The casual viewer may get the impression, as Denise Lassaw (daughter of sculptor Ibram Lassaw), a great artist in her own right, did, that my paintings are, as she has said, "...too similar." Well, yes, they are. That is the result of my process and I'm a process-oriented painter, so that will tend to be the case, as I've said here before.

What I'm attempting to do is to build a cohesive body of work that has a certain unity and which is unmistakably mine. To that end, I believe I'm doing rather well. By confining my work - at least, for the time being, anyway; I do intend to work on canvas again and at a larger scale, later in the year - to a set surface (paper), format (portrait) and size (8.5"x11"), the only variables left for me to work within are (1) the type of paint, (2) the tools I'm using, (3) the colors I've selected and (4) the angle, direction, length and velocity of the strokes I make, either with my brushes (for the ground plane) or with the knife. Within these confines, though, I find a myriad of possibilities.

Even so, yes, there is a degree of sameness from one image to the next and I make no apologies for this, as it's fully intentional. First of all, I'm developing a style of my own - one that I hope is as uniquely mine as my signature is. To that end, the process I'm using serves me well, especially since I don't see anyone else painting in the same way I am. That's a good thing. If I were doing what everyone else is doing, what would there be to distinguish myself with? By using the process I started in the late eighties, abandoned for a while and then picked up again last year, and further developing it, I have found that I can create a body of work that is uniquely my own and it is because of the process that drives it.

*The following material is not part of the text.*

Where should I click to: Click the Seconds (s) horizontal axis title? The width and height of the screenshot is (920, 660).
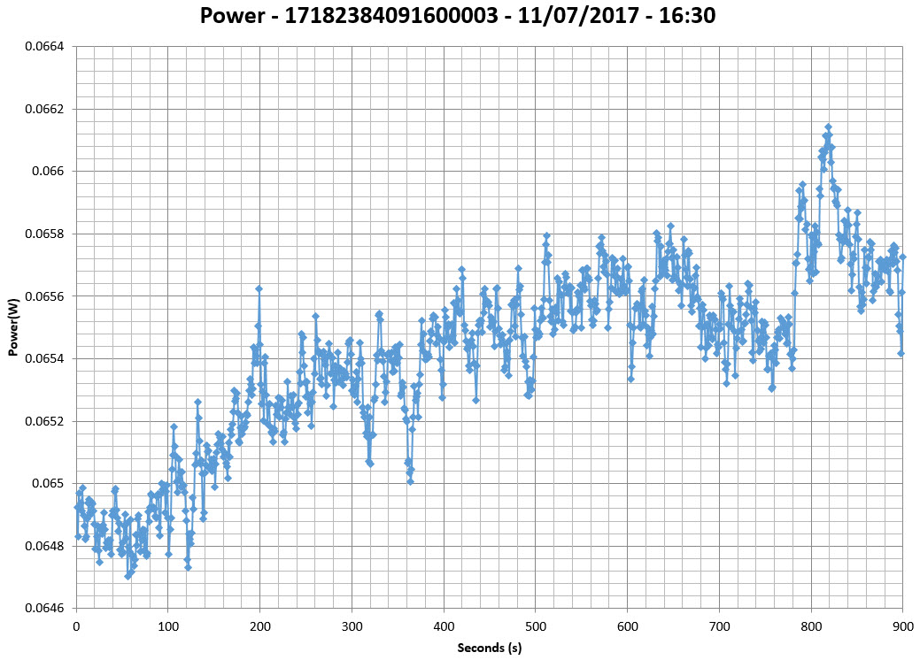[x=489, y=648]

But the main factor driving the similarity from one painting to the next, aside from confining myself to the set of variables I've listed above, is my own unique stroke. There are certain repetitions of patterns I've used - either consciously or not - that have established a sort of visual vocabularly that I am the only speaker of. From time to time, when I become more conscious of what I'm doing (or about to do), I'll deliberately change my angle of attack or where I place the paint on the paper, just to get away from what I've been doing and to create a different pattern. Even then, though, I find myself returning to the same alternate patterns. So, after noticing my knife had begun leaving marks and lines in the paint, simply from lack of proper cleaning (the dried paint tends to accumulate at the knife edge and this drags through the paint surface, leaving tracks in it), I decided I liked the look and began consciously incorporating deliberate lines into my paintings, which echo the general direction and path of my previous knife strokes. I've done this for no other reason than that I like the look and it adds yet another visual element of interest to direct the eye of the viewer. I suppose that's why I liked it, myself. So, what I am doing is as much a process of self-discovery as it is a process of painting. I am in a feedback loop, so to speak, interacting with the evidence of my own actions. But, doesn't this happen for all artists, to an extent, regardless of their chosen medium?